What Scrum got right

Dusty Candland | | strategy, scrum, kanban

Scrum was a huge change in how software was built and a lot of its ideas are great, but some also have major problems.

Most of my experience is in early stage startups and may not apply as well to larger organizations, though I think a lot of it still does.

What scrum got right

Continuous improvement: Retrospectives on a schedule to keep improving the process for the team.

Daily stand-ups: Help make sure people aren't spinning their wheels and help collaboration between team members.

Demos: Keep everyone up to date on what's working and get feedback. More important as the team grows.

What scrum got wrong

Sprints: I really hate sprints. They cause constant deadline pressure that isn't helpful and doesn't help get work done quickly. In my experience it just burns people out.

Sprints, even short ones, always have other tasks/stories that come up and need to be done during the sprint. I've handled this differently on different teams. In one we had a rotating role that only worked on bugs and one off things that came up during the sprints. Most of the time it just ends up meaning something else on the sprint doesn't get done.

Priorities can change at any time and waiting for the sprint to end to adjust just delays things in the best case and causes work to be thrown out in the worst case.

"Work expands so as to fill the time available for its completion" - Parkinson's law

Sprints lend themselves to this and it almost always works that way. This is kinda of a double hit between sprints and estimation.

Now for Estimation...

The idea of estimation by points in scrum is good, but in practice it doesn't work well and doesn't provide the business any more meaningful expectation of completion then just ball-parking an estimated date.

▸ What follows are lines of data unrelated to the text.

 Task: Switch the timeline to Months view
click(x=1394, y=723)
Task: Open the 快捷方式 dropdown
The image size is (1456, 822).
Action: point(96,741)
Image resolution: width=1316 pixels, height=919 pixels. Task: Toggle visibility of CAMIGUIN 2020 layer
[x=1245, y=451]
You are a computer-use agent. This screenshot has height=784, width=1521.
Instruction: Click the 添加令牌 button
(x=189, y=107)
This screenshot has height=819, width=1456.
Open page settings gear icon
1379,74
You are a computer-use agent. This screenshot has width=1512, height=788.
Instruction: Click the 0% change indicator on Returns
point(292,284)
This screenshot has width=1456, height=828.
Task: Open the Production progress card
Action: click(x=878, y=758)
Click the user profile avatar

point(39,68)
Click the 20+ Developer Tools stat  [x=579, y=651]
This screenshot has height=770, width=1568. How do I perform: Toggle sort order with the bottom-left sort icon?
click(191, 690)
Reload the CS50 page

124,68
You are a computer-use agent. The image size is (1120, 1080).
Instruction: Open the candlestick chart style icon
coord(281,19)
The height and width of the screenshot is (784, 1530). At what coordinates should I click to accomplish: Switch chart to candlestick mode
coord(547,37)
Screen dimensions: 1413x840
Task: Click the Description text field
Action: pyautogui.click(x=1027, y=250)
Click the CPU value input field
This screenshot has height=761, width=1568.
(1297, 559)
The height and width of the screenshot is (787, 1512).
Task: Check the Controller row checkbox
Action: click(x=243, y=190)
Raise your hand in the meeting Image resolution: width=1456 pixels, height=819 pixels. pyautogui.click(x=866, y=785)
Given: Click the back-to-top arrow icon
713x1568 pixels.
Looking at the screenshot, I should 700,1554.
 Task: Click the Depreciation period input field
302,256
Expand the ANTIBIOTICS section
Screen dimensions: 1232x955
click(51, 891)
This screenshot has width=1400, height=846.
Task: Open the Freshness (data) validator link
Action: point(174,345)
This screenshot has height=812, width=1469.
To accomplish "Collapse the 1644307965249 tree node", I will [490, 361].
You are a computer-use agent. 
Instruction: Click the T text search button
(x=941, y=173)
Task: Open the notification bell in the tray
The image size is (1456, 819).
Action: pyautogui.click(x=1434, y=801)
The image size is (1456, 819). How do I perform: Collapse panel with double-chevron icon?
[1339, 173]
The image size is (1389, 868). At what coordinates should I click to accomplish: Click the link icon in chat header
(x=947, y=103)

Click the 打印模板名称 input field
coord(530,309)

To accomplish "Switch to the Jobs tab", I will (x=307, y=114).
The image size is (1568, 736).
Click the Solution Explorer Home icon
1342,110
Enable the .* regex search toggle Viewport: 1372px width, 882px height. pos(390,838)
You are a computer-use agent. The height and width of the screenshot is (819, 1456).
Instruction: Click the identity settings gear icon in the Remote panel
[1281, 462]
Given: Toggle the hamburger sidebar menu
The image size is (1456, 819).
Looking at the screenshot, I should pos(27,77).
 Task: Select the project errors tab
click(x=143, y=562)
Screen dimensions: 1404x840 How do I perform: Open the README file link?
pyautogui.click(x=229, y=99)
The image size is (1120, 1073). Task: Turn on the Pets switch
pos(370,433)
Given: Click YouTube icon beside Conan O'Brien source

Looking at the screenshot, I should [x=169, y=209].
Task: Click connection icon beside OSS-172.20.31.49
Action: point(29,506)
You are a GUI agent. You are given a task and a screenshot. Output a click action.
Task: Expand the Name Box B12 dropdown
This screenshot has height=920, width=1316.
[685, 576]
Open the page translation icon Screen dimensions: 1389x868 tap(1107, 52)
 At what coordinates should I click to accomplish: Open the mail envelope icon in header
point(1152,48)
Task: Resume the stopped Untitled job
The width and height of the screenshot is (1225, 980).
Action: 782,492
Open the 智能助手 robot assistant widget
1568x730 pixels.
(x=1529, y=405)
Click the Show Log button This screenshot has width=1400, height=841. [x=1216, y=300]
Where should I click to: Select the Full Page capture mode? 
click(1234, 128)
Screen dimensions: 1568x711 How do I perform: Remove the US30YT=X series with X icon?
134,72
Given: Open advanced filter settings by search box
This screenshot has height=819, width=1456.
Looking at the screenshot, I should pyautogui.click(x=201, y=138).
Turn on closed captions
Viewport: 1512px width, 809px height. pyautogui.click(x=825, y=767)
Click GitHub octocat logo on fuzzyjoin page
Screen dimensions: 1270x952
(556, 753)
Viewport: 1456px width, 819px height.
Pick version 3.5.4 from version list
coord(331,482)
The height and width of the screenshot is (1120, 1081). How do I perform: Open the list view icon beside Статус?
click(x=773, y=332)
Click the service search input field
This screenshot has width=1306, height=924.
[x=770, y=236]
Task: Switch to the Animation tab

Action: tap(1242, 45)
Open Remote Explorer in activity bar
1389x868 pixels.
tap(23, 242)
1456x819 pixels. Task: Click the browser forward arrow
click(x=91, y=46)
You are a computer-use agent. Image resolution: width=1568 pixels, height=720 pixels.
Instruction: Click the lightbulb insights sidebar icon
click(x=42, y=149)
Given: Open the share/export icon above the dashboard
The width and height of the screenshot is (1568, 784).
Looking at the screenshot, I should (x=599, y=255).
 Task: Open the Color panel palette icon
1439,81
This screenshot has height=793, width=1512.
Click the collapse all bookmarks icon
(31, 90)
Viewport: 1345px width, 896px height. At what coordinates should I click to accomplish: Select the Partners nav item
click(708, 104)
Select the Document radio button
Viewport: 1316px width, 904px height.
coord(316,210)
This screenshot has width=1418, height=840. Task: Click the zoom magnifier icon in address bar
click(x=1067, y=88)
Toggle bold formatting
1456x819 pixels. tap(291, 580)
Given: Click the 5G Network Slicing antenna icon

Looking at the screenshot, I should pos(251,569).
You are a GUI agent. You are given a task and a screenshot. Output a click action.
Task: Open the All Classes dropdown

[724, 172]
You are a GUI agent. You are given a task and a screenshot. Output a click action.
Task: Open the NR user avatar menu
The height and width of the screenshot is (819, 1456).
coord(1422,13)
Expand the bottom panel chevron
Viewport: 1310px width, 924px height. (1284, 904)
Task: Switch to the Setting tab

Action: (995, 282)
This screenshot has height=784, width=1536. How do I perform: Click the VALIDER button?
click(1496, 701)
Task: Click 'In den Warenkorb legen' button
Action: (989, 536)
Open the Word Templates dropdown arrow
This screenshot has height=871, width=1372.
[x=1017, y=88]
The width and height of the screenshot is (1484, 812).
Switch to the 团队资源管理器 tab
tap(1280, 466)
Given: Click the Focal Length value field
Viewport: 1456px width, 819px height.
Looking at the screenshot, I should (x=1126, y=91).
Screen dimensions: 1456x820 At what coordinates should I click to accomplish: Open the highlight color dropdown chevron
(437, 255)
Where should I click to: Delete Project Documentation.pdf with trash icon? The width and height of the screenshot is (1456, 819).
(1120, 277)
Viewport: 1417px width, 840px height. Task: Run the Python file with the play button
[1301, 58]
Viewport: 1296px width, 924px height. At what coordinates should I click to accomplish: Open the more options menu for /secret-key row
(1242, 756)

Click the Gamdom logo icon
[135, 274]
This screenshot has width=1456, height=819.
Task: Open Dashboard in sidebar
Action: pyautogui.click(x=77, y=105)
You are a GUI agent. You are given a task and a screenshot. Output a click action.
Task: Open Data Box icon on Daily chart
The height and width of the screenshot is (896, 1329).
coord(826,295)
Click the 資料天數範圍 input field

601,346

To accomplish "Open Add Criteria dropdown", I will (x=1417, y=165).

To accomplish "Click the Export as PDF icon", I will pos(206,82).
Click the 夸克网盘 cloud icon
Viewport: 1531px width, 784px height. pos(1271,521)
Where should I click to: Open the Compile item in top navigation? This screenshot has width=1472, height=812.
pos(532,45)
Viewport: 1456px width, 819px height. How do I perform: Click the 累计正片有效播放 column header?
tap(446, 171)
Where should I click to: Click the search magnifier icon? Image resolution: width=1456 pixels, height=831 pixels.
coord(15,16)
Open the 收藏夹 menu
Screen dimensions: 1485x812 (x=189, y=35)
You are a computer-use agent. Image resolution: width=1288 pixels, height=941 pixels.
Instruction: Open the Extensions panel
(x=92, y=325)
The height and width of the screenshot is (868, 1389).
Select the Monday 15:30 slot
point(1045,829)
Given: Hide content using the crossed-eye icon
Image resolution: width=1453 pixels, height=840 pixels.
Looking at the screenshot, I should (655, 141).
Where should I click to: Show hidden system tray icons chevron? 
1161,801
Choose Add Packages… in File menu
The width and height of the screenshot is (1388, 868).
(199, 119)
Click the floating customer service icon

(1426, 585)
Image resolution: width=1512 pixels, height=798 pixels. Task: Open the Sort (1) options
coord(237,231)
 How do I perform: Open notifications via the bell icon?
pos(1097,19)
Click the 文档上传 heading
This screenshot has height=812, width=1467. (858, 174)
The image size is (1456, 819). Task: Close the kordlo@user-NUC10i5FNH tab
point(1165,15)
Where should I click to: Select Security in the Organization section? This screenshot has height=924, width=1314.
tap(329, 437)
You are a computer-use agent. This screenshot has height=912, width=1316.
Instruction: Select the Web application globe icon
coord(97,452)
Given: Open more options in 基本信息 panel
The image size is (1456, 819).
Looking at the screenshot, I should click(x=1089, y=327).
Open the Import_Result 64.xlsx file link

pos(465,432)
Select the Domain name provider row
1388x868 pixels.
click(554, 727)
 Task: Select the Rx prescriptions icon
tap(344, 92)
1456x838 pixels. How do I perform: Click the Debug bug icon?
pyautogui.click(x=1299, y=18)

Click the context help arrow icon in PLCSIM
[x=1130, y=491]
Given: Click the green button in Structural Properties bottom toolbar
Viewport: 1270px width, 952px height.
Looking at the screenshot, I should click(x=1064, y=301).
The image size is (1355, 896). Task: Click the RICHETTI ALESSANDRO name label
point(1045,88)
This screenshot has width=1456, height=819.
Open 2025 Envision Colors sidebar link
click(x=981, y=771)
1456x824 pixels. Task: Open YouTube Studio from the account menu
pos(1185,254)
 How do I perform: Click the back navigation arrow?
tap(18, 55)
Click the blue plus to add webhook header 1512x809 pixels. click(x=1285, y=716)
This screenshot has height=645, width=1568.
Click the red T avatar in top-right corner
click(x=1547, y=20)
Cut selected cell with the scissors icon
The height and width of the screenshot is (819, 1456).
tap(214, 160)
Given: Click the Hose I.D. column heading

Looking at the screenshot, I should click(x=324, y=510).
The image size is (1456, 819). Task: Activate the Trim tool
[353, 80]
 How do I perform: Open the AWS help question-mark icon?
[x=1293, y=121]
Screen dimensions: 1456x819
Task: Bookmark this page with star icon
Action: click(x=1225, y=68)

I know there are lots of reasons why business wants estimates from the development team. But I really don't think development, specifically custom development like in a startup or quickly moving team, can be estimated with any accuracy.

My process or at least my starting point.

  • Monthly retrospective & OKRs review

  • Daily stand-ups or check-ins.

  • Prioritized backlog of stories or tasks.

    • Releasable, can be released.
    • Small, under 3 days of work.
  • Kanban board to pull work though.

    • Backlog: Priority ordered stories.
    • Blocked: Things that can not be worked on right now.
    • WIP: Work in progress is moved to verification after it's deployed.
    • Verification: This should be done by product people.
    • Completed: Tested, in prod, and verified.
  • Continuous Delivery

    • Automated Unit tests
    • Automated Integration tests
    • Automated Deployments
  • Scheduled Demos

Retrospectives & OKRs

I like doing these once a month and I like the normal:

"What'd we do well, What can we improve, and What should we stop"

I think the last one is the most important for improving the process.

OKR's or goals are good to have and review in these meetings. Without them, people don't know where they are going. I want everyone to know where we're going and let them figure out how to get there.

Daily Stand-ups

Again I like the normal scrum:

"What did I do yesterday, What I'm doing today, and I'm I blocked on anything?"

Though, I mostly don't care about the first one.

"What am I doing today?" gives the rest of the team a chance to jump in with helpful information or questions that might be related.

"What's blocking me?" allows me to help remove the blocks and keep things moving forward. I'd rather hear about these before the stand-up, but sometimes people don't know they're blocked until they think about it.

The Backlog

This is just a list of stories in descending priority order. It up to the product and the development team to keep them in order. Having clear goals will help this happen.

When someone is ready to work on something, they take the closest to top thing that they can do. This helps with cross pollination because the top thing might not be the normal stuff they work on, but they should still choose it if they can.

Stories should be releasable bits of functionality and have some clear value, even if it's really small.

They should be about 3 days of work with a very general ballparked estimate. If it's more than that, break it down further.

The development process

The idea is to pull a story on the backlog to working in production. We need a few things in place for this to happen.

  • Code should have automated tests. Mostly unit tests with some integration and some acceptance tests as the system grows.

  • Writing and running test should be easy for each project.

  • All code checked into master should be releasable and should be released with an automated process.

  • Code changes that feel like they should be reviewed, should be done with a pull request.

With this in place, the general flow goes something like this.

Take the top story and move it to Work In Progress (WIP). Once it's released to production, move it to Verification and notify the story creator. It then becomes that persons task to take a look at it and move it to complete or back to WIP.

The hard part: The number of things in progress, WIP, Verification, Blocked, should be close to one per team member. If verification starts building up you should work with the team to get those cards verified before taking another card from the Backlog.

In the past, I haven't enforced WIP/Verification limits to the number of things in those states, mostly because people will just work around them.

Lastly, there is usually a Blocked column or state for things that are blocked. Having a column allows it to be noticed and unblocked quickly.


Get everyone on the same page!

There are two things that need to be demoed, production features and development features. While these have different audiences I think it is valuable to demo both at the same time.

Demos should happen on a regular schedule like weekly or every other week.

No Estimation

Some business have deadlines, but most business don't have many, if any, hard deadlines. So trying to estimate ends up being a waste of time and a self fulfilling prophecy.

There are lots of arguments on both sides of this and reality is always somewhere in the middle.

My approach is to keep the stories in the backlog to a size of 3 days work or less. And that 3 day estimate is just a quick gut based guess.

If there is a deadline to a need to communicate a date to a customer, I like to talk through the details of that specific thing and figure out a plan.

But we need some estimation and plan...

I recently came across the idea of GIST Planning which seems like a really good way to manage roadmaps.

I don't know the right answer here, but I think traditional roadmaps and detailed estimation isn't it.

What other approaches have you used for this?